As soon as my daughter found out she was pregnant I knew it was meant to be even if she wasn’t married, that didn’t even come to mind. It was like: wow my grandchild is arriving.
She at first got scared, but didn’t take her long to totally embrace motherhood (something like 3 days) and she changed her lifestyle to soot the baby she was caring.
Unfortunately her dad took it a little hard but also only for a while. It was not that he didn’t want the baby just had other plans for his daughter.
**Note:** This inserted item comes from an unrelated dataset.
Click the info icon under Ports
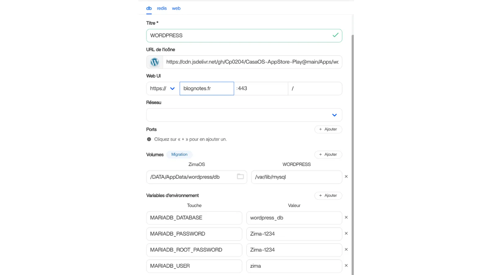492x275 pixels. pos(149,139)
Now it’s quite the opposite he loves him so much!
Me I just didn’t know if I was ready for those words “grandmother.
I was sort of thinking I was too young to be a grey haired knitting type grandmother I never liked the word grandmother. (Now I am a proud grandmother and proud to be called grandmother.
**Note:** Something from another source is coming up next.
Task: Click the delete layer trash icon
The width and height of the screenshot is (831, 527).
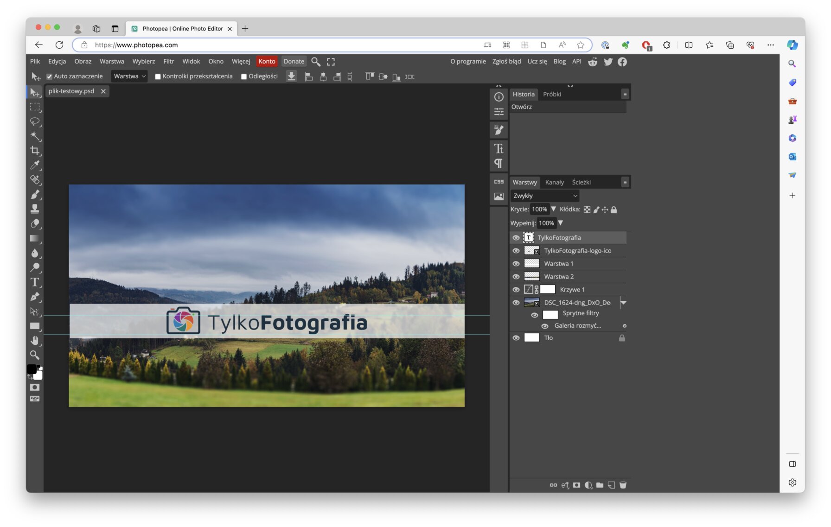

I was really happy for my daughter; we did lots of shopping for the baby and enjoyed every minute of her pregnancy, she was happy healthy and nesting.
Over the coming weeks we got so excited, my daughters tummy gradually got bigger and bigger, I watched her, sitting back, observing, taking it in – something I only thought about might happen in past in the back of my mind on quiet days, now I was watching her in reality: PREGNUNT. The baby was so active every night in her tummy and I would sit with her and touch her tummy, talk to the baby and even sing, while he was still in his mother’s tummy. Now that he is here I sing to him all the time. I love him so much.
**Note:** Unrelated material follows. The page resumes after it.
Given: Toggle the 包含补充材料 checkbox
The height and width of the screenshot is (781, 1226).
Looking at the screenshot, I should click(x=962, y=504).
We later found out it was going to be a little boy. This was something I was able to relate to my first was a boy and it seemed time had stood still for me.
Her pregnancy seemed to mirror me and how I felt during my pregnancy with her except she never got sick.
So many thoughts and feelings overcame me “feelings that I had never had before. I had come to a new phase in my life “and as much as I looked forward to that bundle coming “
I guess every grandmother will have a different and fascinating story, and this was mine.
Now my little grandson is here, now 4 months old, I marvel at his beauty and perfection.
He is finally here. I am a grandmother!!! It is different feeling I would die for this new little bundle, this, new little person being from one of my own children.
I love my little grandson so very much and am very proud of the mother and woman my daughter has become.
The difference is I have to hand this baby back and although it is good sometimes, times like at night, it’s a hard thing to do I want to be with him and see every move he makes just like I did with my daughter when she was a baby.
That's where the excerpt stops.